▶ **Source text**:

July 08, 2023 4 min read 3 Comments
By Ray Glier
In the time it takes to clear your throat, Alice Tym and Bart Brannon can offer you three tips each on how to win a Pickleball national title in doubles at The National Senior Games next week.
From Alice:
*Have a rhythm to your game. If you bounce the ball twice before a serve, bounce the ball twice before your second serve, and your third. Your teammate will follow the consistent que and be mentally prepared.
*Consider Pickleball in the same breath as Geometry. Control angles and you control the game.
*Forget about the other team. “The mistake people make is they think the game is about them, it’s not,” Alice said. “It’s about how I counter the other team when they play to their strengths.”
Tym, 80, and her long-time mixed doubles partner, Brannon, 78, have won multiple national championships at the National Senior Games in various age groups and have won many other national and state gold medals, including the U.S. Open.
So, go ahead, feel free to listen to what they have to say here.
From Bart:
“Win position before you win the point.”
*Have a purpose for every shot.
*Get down on the ball.
*Watch the ball, whether it is coming to you or not.
In interviews with these two Pickleball masters, I learned one supreme thing:
Tym and Brannon are never in debt to each other. If one makes a bad shot, the other does not expect their partner to do better the next time. It is always on to the “next point.”

▶ **Collected data**:
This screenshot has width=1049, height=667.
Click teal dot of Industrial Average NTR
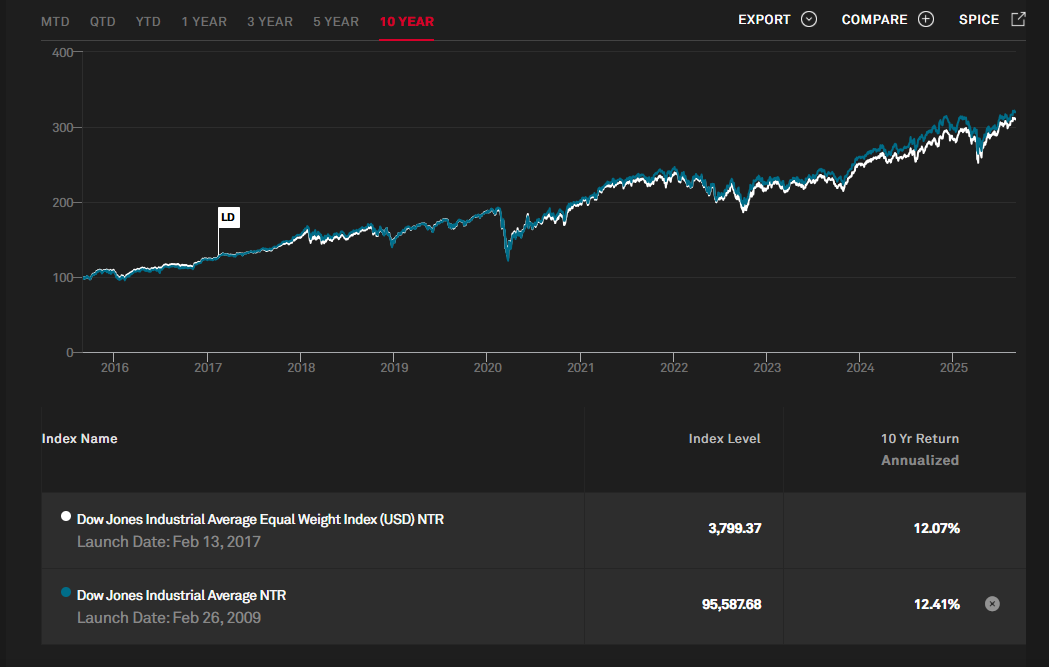pos(66,593)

▶ **Task instructions**:
**A.** In the pickleball tips article, how old is Bart Brannon?
**B.** Please continue the pickleball tips article after its last sentence.

▶ **Task answers**:
**A.** 78

**B.**
The game is always shifting—you win some, you lose some—but their allegiance remains after a misplay by one or the other, like water splashing off a rock. They are not expressionless, they are fierce competitors, but they get over lost points, which is one of the reasons they win so much.
Alice and Bart cannot team up for gold this coming week in Pittsburgh because of the age differential. Instead, Alice will play with Larry Miller and Bart will play with Dianne Keller.
What else do these masters maestros have to offer as you chase a title, whether it is 50-54 or 80-84?
Alice talks about amplifying Bart’s skill as her greatest asset to the team.
For instance, she holds her paddle up to cover her mouth and tells Bart where she is going to hit the return serve.
“And it goes there, right where she said it was going to go," Brannon said who puts the point away.
Here’s one utterance that will set off some women. Alice considers Bart the “closer” just as she considered Fred Drilling the closer when they won mixed doubles gold in the 2022 National Senior Games in Ft. Lauderdale.
“Some women will say it’s 50-50, you play your half, I play my half,” Tym said. “I don’t believe in that. I want to win so I don’t want to be picked on. My job is to set up Bart for shots.”
Alice brings more than setting up her partner for shots. She has a wicked serve that doesn't just spin, it takes right turns or left turns because of the spin. On a smooth pickleball court, you have a chance against Alice's serve. Any court with some grip, just quit and go home.
Tym wants to win because she has been a high-achiever all her life. She started the University of Florida women’s tennis program in 1960 and played No. 1 all four years. Alice played in Wimbledon five times. She started the women’s tennis program at the University of Tennessee-Chattanooga and won two Ivy League titles as the women’s coach at Yale.
Bart was one of the top singles players in the country until a tree accident broke his leg in four places. He has a steel rod the length of his left leg, but says, “I still move pretty good.”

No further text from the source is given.